For years scientists believed this was merely a matter of rising temperature. Now researchers are realizing that glacial melt water also lubricates the flow of ice sheets towards the ocean – greatly accelerating their demise.
“In Greenland, we estimate that two-thirds of the cause of the glaciers’ disappearance is accelerated ice slide… In the Antarctic, the cause is 100 percent ice slide, and the speed-up there is exponential.”
Such positive feedbacks are the exactly the kinds of nasty surprises many researchers worry may propel the Earth into a radically different climate regime, as has happened many times before in the planet’s history.
There are other emerging booby prizes that illustrate the dangers of playing the chemistry of the planet’s atmosphere – something the National Post regularly advises their readership we should feel completely comfortable proceeding apace with.
Researchers are now concerned that natural processes that absorb billions of tonnes of CO2 spewed out by humans every year are beginning to shut down. Since we don’t even fully understand how these processes work, one would think it might be a good idea not to tinker with them.
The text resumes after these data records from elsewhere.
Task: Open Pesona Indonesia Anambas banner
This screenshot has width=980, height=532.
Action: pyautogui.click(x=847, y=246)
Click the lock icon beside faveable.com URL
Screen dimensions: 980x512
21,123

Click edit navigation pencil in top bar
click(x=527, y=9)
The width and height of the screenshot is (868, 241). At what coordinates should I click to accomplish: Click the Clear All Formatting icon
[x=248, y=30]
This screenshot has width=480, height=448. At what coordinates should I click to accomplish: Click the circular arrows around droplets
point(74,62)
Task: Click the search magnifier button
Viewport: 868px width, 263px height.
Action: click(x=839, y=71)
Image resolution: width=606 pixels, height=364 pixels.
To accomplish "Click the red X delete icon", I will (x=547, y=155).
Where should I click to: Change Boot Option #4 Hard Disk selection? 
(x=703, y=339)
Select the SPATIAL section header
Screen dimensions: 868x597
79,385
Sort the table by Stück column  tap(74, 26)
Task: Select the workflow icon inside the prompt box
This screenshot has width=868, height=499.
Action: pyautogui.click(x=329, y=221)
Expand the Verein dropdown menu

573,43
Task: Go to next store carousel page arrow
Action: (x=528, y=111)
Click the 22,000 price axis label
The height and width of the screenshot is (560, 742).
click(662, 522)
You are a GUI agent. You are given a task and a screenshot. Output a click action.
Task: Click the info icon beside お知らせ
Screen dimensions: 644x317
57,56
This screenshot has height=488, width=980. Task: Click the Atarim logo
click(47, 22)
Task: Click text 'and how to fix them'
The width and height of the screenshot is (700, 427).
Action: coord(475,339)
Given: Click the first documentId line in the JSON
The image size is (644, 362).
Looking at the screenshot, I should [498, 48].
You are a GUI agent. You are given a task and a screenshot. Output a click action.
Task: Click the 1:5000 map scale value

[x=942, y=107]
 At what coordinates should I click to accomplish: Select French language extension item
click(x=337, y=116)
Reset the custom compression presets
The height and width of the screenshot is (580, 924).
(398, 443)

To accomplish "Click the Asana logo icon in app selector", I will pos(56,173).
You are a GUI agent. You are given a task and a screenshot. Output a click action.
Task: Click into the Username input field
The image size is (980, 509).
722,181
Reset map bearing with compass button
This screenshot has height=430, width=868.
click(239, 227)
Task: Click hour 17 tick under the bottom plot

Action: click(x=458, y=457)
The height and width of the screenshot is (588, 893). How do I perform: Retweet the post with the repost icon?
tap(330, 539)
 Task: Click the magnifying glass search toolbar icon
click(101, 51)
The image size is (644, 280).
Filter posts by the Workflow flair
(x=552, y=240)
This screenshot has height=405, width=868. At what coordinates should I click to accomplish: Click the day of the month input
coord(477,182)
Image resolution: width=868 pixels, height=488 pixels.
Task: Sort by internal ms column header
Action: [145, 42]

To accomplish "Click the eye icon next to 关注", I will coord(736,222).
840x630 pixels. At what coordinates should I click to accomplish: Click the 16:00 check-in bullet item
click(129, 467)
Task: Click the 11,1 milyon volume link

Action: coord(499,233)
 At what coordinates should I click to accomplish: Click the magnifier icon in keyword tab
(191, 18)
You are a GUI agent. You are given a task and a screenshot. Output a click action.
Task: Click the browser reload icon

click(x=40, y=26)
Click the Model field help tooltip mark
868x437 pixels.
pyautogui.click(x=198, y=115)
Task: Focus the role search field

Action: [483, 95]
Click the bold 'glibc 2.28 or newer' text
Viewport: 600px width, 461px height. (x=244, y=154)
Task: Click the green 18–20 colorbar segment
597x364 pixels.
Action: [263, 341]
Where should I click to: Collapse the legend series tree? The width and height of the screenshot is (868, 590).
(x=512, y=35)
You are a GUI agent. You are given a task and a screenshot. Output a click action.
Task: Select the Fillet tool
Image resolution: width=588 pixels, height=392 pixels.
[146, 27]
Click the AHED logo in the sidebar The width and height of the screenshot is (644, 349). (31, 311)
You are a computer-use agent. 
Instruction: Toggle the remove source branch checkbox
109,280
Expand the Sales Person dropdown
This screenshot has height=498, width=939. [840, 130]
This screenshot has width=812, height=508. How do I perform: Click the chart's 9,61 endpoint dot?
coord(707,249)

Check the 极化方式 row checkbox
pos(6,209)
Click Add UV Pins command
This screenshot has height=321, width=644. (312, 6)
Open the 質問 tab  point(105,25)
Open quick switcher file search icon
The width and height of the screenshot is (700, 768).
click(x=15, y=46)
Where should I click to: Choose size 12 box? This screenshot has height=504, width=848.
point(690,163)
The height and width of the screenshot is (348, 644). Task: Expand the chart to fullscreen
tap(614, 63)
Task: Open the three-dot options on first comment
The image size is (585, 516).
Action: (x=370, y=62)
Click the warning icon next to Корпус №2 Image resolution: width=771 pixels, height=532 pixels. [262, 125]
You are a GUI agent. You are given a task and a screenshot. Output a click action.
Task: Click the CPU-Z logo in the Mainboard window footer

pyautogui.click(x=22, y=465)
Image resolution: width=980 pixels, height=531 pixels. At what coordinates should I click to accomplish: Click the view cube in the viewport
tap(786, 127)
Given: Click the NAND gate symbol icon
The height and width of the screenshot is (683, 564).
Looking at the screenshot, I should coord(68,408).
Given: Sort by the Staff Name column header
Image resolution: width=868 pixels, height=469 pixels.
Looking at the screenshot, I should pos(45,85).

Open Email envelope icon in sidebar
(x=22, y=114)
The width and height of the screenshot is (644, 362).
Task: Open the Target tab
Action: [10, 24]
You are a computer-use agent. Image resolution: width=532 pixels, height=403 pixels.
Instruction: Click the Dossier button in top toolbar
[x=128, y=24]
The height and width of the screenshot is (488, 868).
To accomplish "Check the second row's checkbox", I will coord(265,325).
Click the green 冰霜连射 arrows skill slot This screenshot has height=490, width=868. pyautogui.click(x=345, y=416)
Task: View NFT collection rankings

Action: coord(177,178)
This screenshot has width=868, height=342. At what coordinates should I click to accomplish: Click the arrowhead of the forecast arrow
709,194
For instance, recent research has shown that plankton shells are now 30% thinner than prior to the industrial revolution due to rising ocean acidity. The world’s oceans currently absorb about 50% of global carbon emissions but there is a price: they are becoming more acidic – an increase of 32% in only the last 200 years.
So why should we care about plankton? These tiny plants and animals make up the foundation of the ocean food web. If they loose the ability to make their shells due to our impact on ocean chemistry – that is bad news.
“The oceans play a vital role in the earth’s climate and other natural systems which are all interconnected. By blindly meddling with one part of this complex mechanism, we run the risk of unwittingly triggering far reaching effects,” said Professor Raven, Chair of the Royal Society working group on ocean acidification
There is also growing evidence that oceans are losing their ability to mop up our emissions mess. A study in 2007 revealed that marine absorption of carbon in the Atlantic had halved in only ten years. Similar results were reported recently in Sea of Japan.
“It is a tremendous surprise and very worrying because there were grounds for believing that in time the ocean might become ‘saturated’ with our emissions – unable to soak up any more, ” reported the BBC. If true, that would “leave all our emissions to warm the atmosphere”.
But what the hay? I’m sure those folks at the National Post and Heartland Institute have it all figured out. After all, who are you going to believe – a bunch of egghead scientists, or courageous skeptics like Christopher Walter Monckton, 3rd Viscount Monckton of Brenchley?
As dutifully parroted by Foster and the National Post, the assembled luminaries in New York aren’t worried about climate change at all.
Myron Ebell of the Competitive Enterprise Institute hectored the crowd that climate change is all a bunch of hooey. He believes voters should instead only ask politicians one question: “Why do you want to raise my energy prices?”
Then again, his employer received more than $2 million from ExxonMobil since 1998.
But as I often enjoy asking, what does money have to do with anything?